I would argue that it was more difficult for Mark. We like him here of course, and he has many fans and readers, but at the time he really branched on his own there was a very vocal contingency rooting for him to fail and shitting on him everywhere—both the usual internet peanut gallery and other creators. Very similar to the 90s Image crew in many ways.

I do think if Brubaker had put his work under one banner he’s another one that could have done it. But he seems pretty happy where he is and not everyone wants the splashy Netflix deal.


#5051

I think they should be treated like book authors, like JK Rowling or Chuck Palahniuk or whatever. It’s one thing to use the Hulk and make an original Hulk movie. It’s another thing to literally adapt the stories created by Lee & Kirby, Millar, Starlin, Brubaker, whoever. They should be treated like book authors in that situation, they should get a check and an “adapted from” credit.

Seems pretty simple to me.


#5052

Oh yeah. That still exists. The way some post about Mark, you’d think they’d come down to breakfast and he’d pissed in their cornflakes and left them a note!

To a degree, I get it, as Millar Hyperbole (and he ought to trademark it if he can!) can really irritate, if taken seriously. Go back a few decades and the same was likely true of Stan Lee. Thing is, every time Mark has made bold claims, he’s mostly delivered. The only area where the gods have decreed he be cursed from time to time is frequency, but I care less about that as I read the trade. If he wasn’t delivering, it wouldn’t work.


#5053

I think Millar has the perfect combination of acumen, talent, and timing. He came to Marvel and built up a high-profile along with great content and goodwill in the industry at the perfect time, left without drama and built the Millarworld brand up, again, while continuing to create and build new relationships. He’s not precious or overprotective about his work, so that an added value for “Hollywood” working with him. He’s probably the smartest guy in comics.

Bendis has similar strengths, but is a but more conservative and safe with his career. And both approaches have paid off for them.

Interestingly, it’s reflective in their work, too. Millar is flashier and bigger and seen his success in film. Bendis is a bit more restrained and character-focused, and his stuff is more influential on the TV side (DD, Jessica Jones, Daisy Johnson, etc).


#5054

How are authors treated?

Also, what happens when you have multiple sources in one single comicbook? Like lifted scenes out of three different books by 6 different creators (writers & artists) using characters created by another 4 creators?


#5055

Quarter million dollars for about 20-25 different creators who helped shape Marvel over the last few years. The architect writers. Plus a few artists who designed some of the newer characters that were featured.

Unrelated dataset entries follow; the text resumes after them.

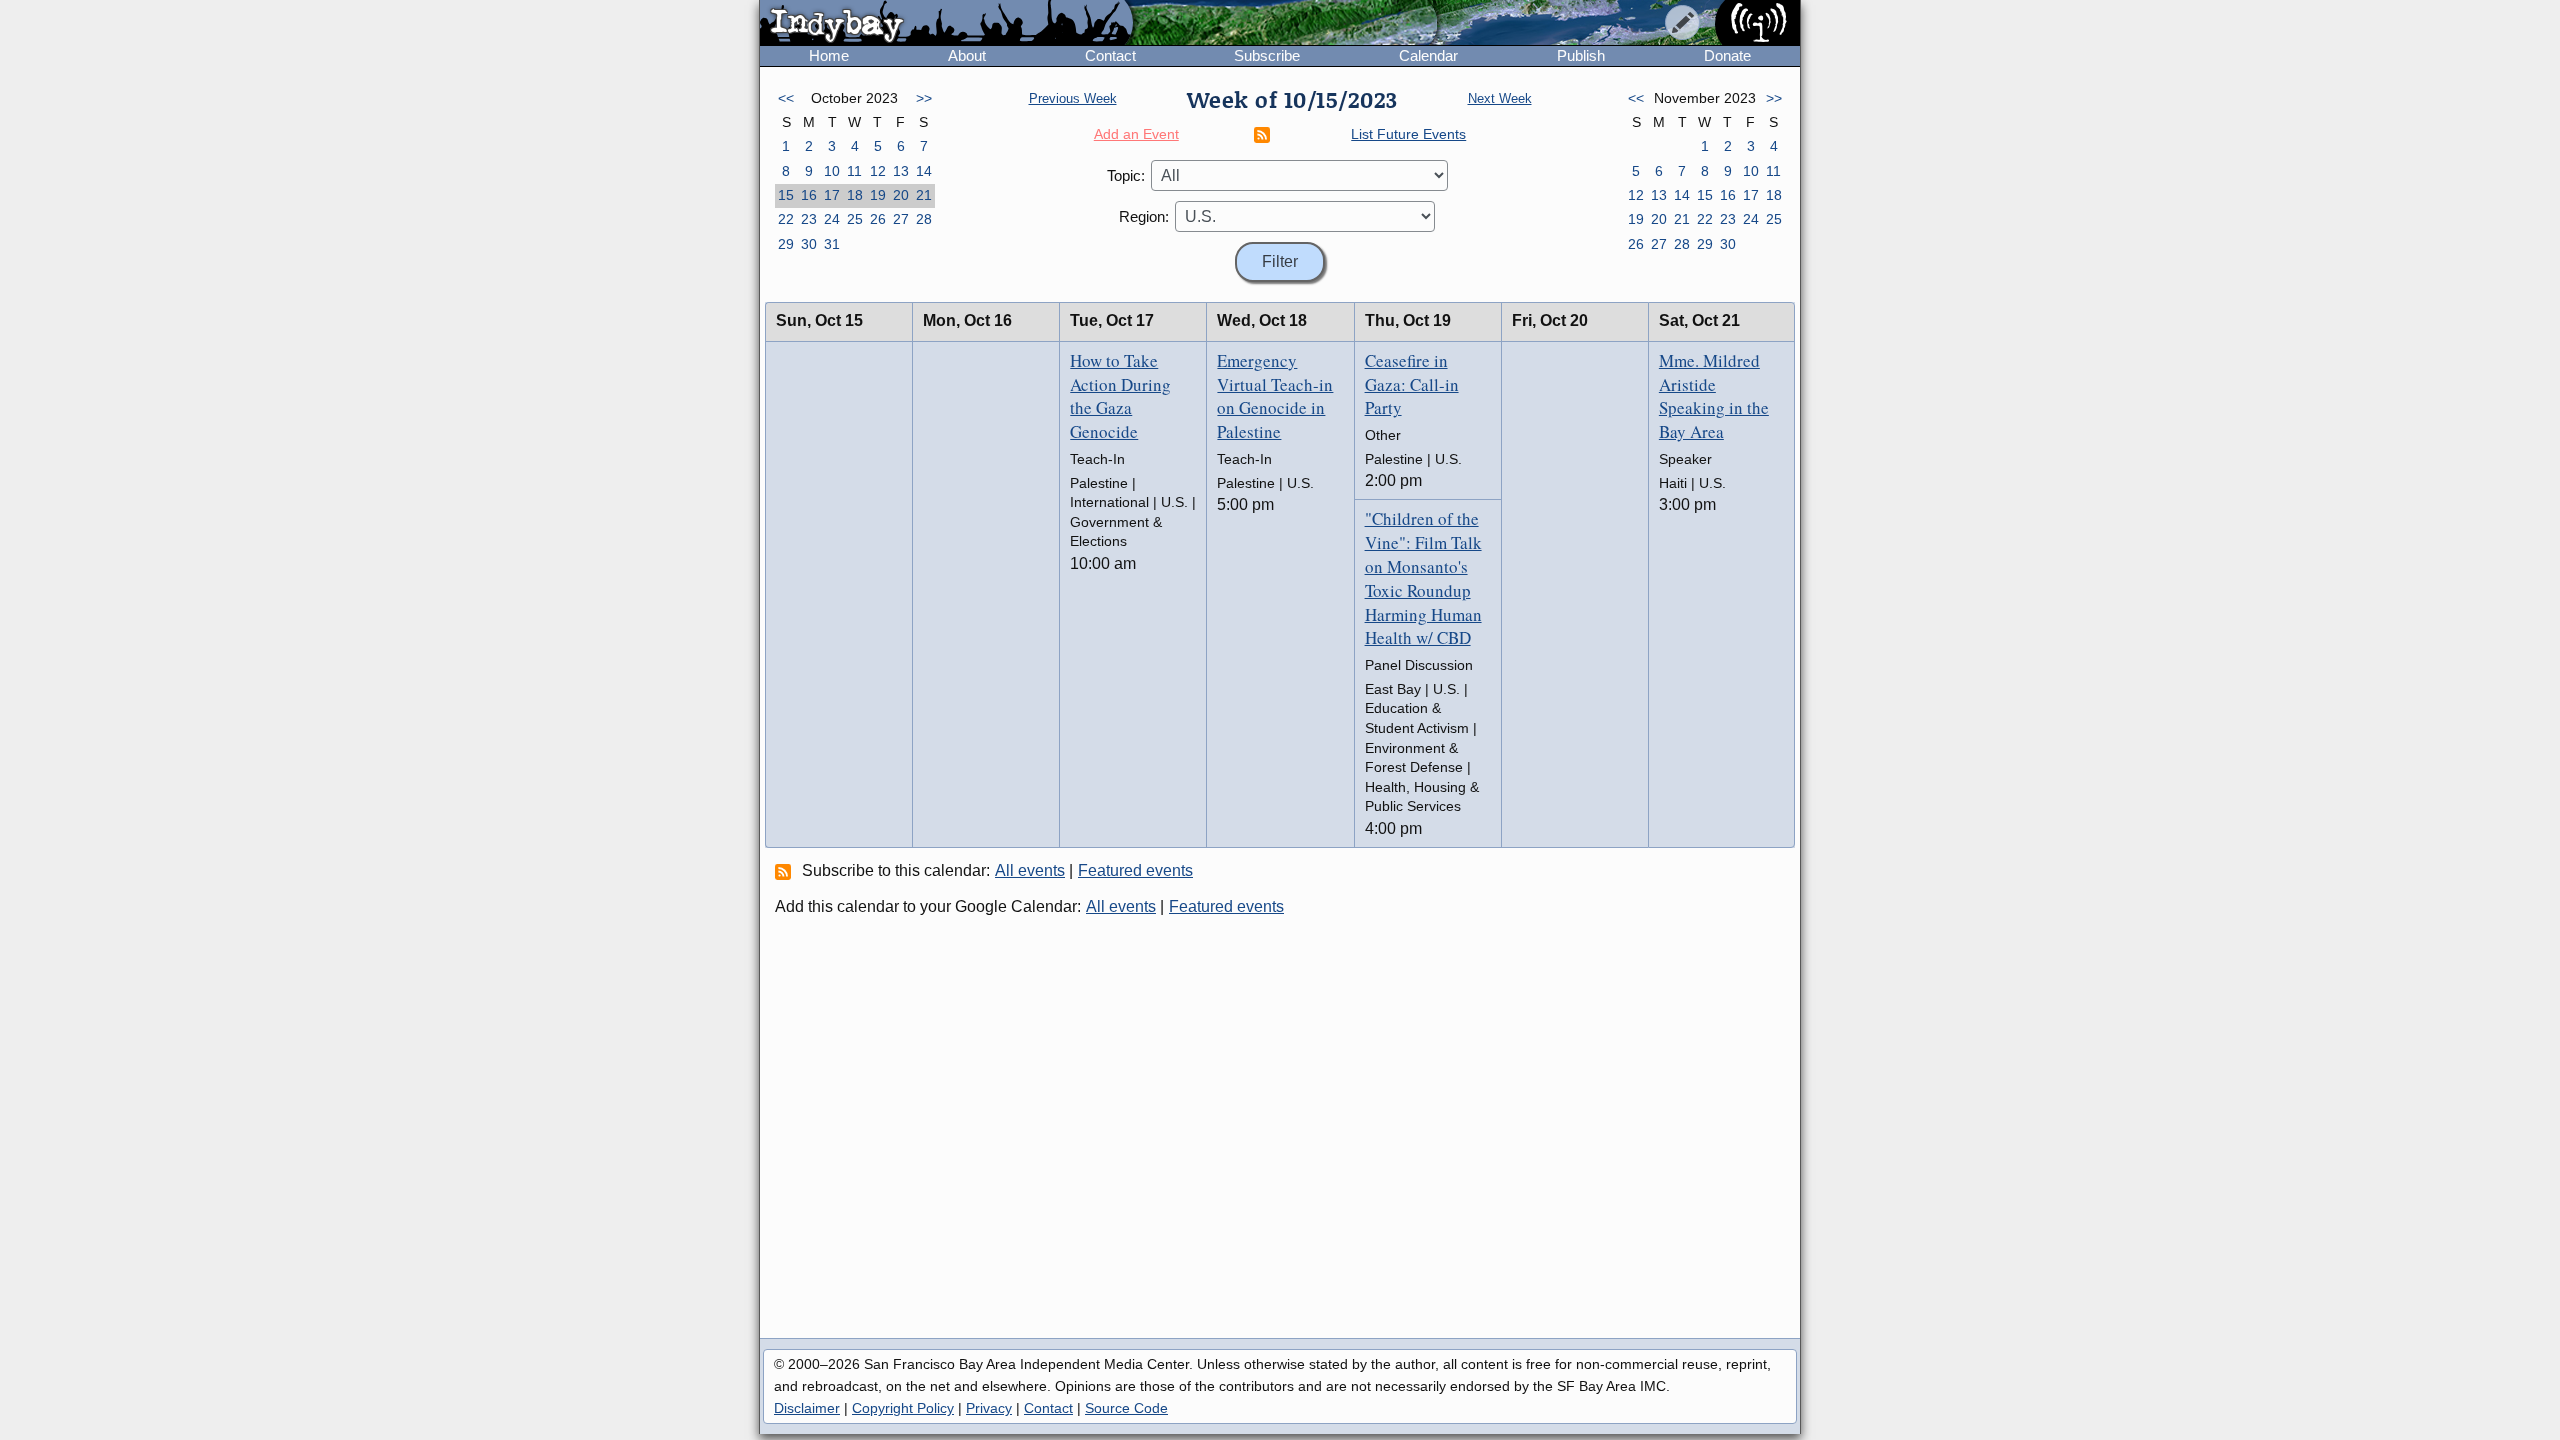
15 (786, 195)
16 (809, 195)
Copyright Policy (903, 1408)
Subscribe (1267, 55)
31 (832, 244)
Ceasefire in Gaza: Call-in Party (1412, 384)
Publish (1581, 55)
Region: (1144, 216)
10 (832, 171)
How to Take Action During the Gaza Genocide (1120, 396)
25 (855, 219)
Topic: (1126, 175)
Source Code (1126, 1408)
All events (1030, 870)
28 (924, 219)
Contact (1110, 55)
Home (829, 55)
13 (901, 171)
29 (786, 244)
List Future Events (1408, 134)
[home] (946, 24)
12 (878, 171)
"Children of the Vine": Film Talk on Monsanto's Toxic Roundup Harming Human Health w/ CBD (1423, 578)
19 (878, 195)
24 (832, 219)
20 (901, 195)
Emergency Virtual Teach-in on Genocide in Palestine (1275, 396)
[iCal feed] (786, 871)
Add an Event (1136, 134)
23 (809, 219)
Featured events (1135, 870)
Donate (1727, 55)
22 (786, 219)
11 (854, 171)
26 (878, 219)
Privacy (989, 1408)
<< (786, 98)
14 (924, 171)
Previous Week (1073, 98)
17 (832, 195)
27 (901, 219)
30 (809, 244)
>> (924, 98)
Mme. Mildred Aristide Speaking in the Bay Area (1714, 396)
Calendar (1428, 55)
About (967, 55)
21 (924, 195)
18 (855, 195)
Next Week (1500, 98)
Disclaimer (807, 1408)
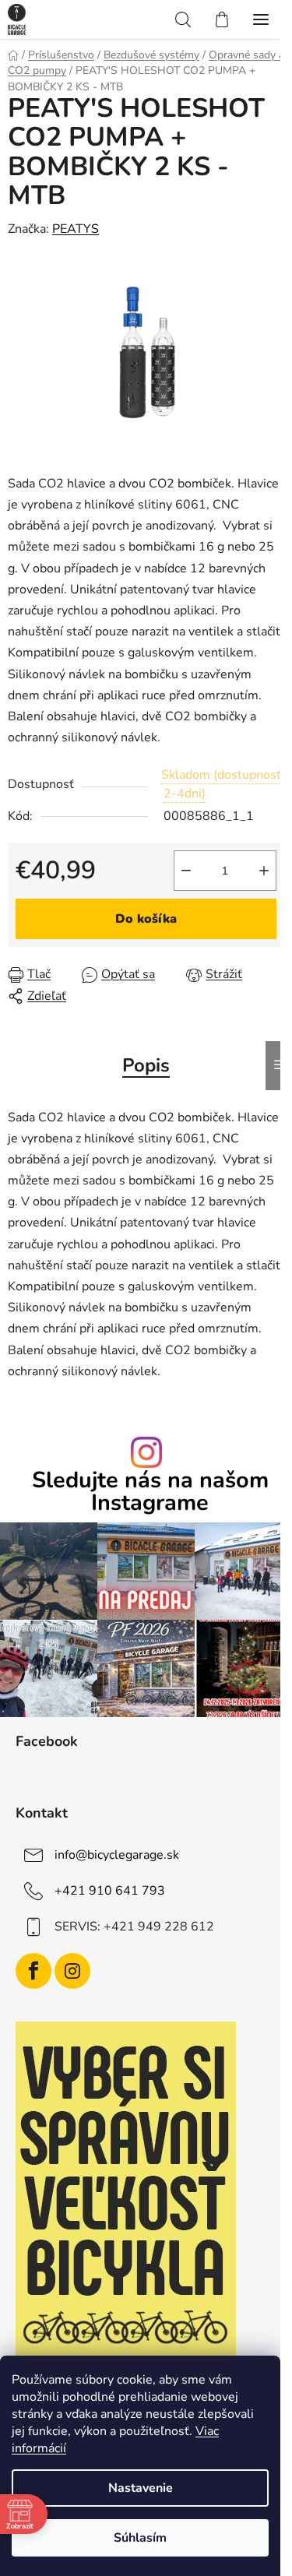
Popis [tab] (146, 1065)
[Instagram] (72, 1971)
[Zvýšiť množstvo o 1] (264, 870)
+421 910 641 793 (110, 1890)
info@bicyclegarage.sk (117, 1854)
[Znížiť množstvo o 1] (186, 870)
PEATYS (75, 229)
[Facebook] (33, 1971)
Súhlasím (140, 2537)
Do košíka (146, 918)
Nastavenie (140, 2488)
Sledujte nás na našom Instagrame (150, 1492)
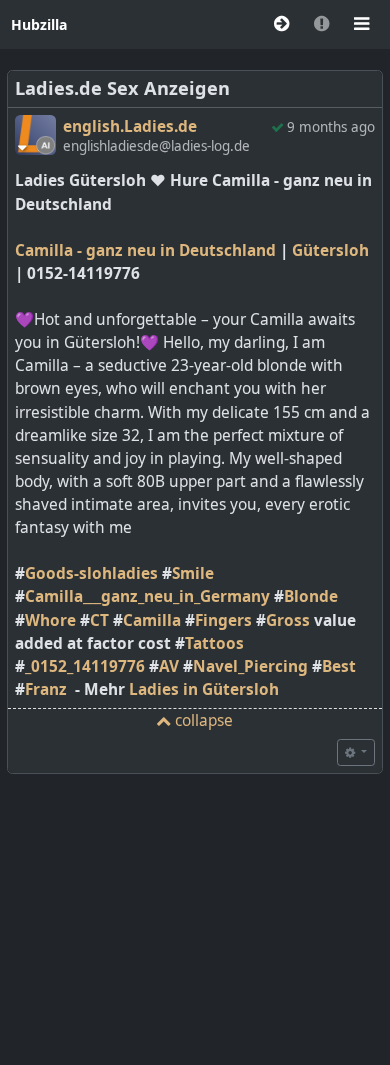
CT (99, 620)
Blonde (311, 596)
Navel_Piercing (250, 666)
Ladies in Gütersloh (204, 689)
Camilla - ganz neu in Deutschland (145, 250)
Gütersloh (330, 250)
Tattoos (214, 643)
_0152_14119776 (85, 666)
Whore (50, 620)
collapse (202, 720)
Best (339, 666)
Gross (288, 620)
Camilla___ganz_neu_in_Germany (147, 596)
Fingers (223, 620)
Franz (46, 689)
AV (169, 666)
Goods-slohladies (91, 573)
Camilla (152, 620)
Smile (193, 573)
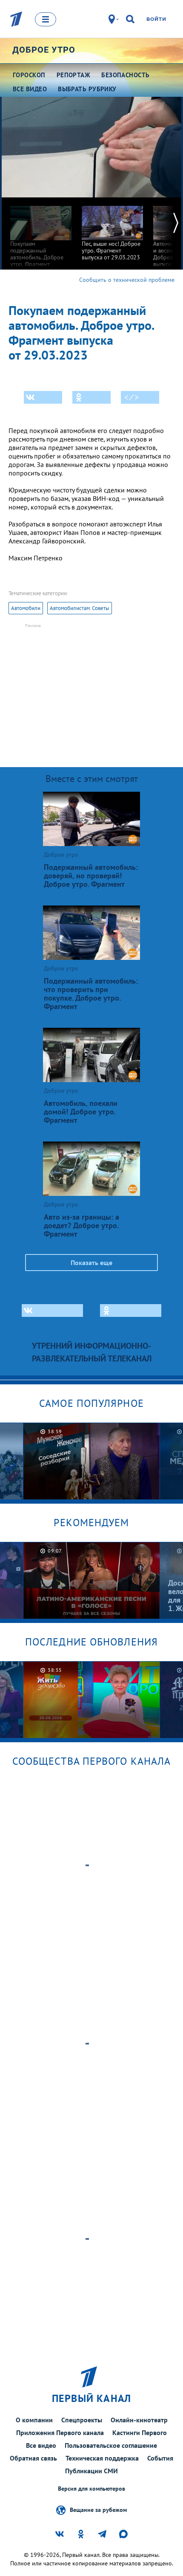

Nothing matches Millarworld, but there should be stuff that matches the model. Bendis, Hickman, Aaron, Kirkman, Miller, Moore, Ellis, Ennis, Johns, BKV, Fraction, David, Gillen, Brubaker, Rucka, Morrison, JMS, Gaiman, Azzarello, Abnett & Lanning, Snyder & Lemire to name a few should all have something similar. It’s a complete failure of the industry to be honest, and for me it damns Image comics as a shit company that does no favors for anyone at all.


#5056

But it’s a totally different situation than book authors. Millar used characters created by Lee and Kirby and played off of stories from decades of Marvel comics, adapting them, to some extent. So how do you define authorship of you’re Disney? After all, they’re not adapting the specific, singular plots, either.